Quote every one of the rows below verbatim, line by line.

(Extracted records)
----------

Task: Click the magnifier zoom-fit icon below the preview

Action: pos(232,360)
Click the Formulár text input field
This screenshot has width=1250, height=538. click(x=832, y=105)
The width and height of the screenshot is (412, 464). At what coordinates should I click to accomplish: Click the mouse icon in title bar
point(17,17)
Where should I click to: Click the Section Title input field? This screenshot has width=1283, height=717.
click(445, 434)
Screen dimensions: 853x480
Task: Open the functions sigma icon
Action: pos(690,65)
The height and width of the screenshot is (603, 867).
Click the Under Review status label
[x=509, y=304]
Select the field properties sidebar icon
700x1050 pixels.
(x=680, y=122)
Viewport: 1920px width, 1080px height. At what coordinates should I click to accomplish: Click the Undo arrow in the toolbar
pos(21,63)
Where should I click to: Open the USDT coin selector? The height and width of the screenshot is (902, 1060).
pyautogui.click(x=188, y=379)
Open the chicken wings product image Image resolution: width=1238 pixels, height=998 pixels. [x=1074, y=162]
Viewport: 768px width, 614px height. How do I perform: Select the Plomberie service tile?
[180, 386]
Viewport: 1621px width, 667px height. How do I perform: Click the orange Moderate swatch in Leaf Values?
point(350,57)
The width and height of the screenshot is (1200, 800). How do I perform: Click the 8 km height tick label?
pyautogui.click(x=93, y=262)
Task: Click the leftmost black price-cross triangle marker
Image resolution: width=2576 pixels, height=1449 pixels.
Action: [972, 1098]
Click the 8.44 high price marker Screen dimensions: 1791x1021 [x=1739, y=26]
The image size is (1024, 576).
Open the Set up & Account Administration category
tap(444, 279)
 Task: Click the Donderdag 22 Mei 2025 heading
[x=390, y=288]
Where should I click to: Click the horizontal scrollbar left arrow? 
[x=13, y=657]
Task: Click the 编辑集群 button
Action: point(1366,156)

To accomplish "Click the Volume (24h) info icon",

----------

**Worked solution**:
Task: Click the magnifier zoom-fit icon below the preview

Action: pos(232,360)
Click the Formulár text input field
This screenshot has width=1250, height=538. click(x=832, y=105)
The width and height of the screenshot is (412, 464). At what coordinates should I click to accomplish: Click the mouse icon in title bar
point(17,17)
Where should I click to: Click the Section Title input field? This screenshot has width=1283, height=717.
click(445, 434)
Screen dimensions: 853x480
Task: Open the functions sigma icon
Action: pos(690,65)
The height and width of the screenshot is (603, 867).
Click the Under Review status label
[x=509, y=304]
Select the field properties sidebar icon
700x1050 pixels.
(x=680, y=122)
Viewport: 1920px width, 1080px height. At what coordinates should I click to accomplish: Click the Undo arrow in the toolbar
pos(21,63)
Where should I click to: Open the USDT coin selector? The height and width of the screenshot is (902, 1060).
pyautogui.click(x=188, y=379)
Open the chicken wings product image Image resolution: width=1238 pixels, height=998 pixels. [x=1074, y=162]
Viewport: 768px width, 614px height. How do I perform: Select the Plomberie service tile?
[180, 386]
Viewport: 1621px width, 667px height. How do I perform: Click the orange Moderate swatch in Leaf Values?
point(350,57)
The width and height of the screenshot is (1200, 800). How do I perform: Click the 8 km height tick label?
pyautogui.click(x=93, y=262)
Task: Click the leftmost black price-cross triangle marker
Image resolution: width=2576 pixels, height=1449 pixels.
Action: [972, 1098]
Click the 8.44 high price marker Screen dimensions: 1791x1021 [x=1739, y=26]
The image size is (1024, 576).
Open the Set up & Account Administration category
tap(444, 279)
 Task: Click the Donderdag 22 Mei 2025 heading
[x=390, y=288]
Where should I click to: Click the horizontal scrollbar left arrow? 
[x=13, y=657]
Task: Click the 编辑集群 button
Action: point(1366,156)

To accomplish "Click the Volume (24h) info icon",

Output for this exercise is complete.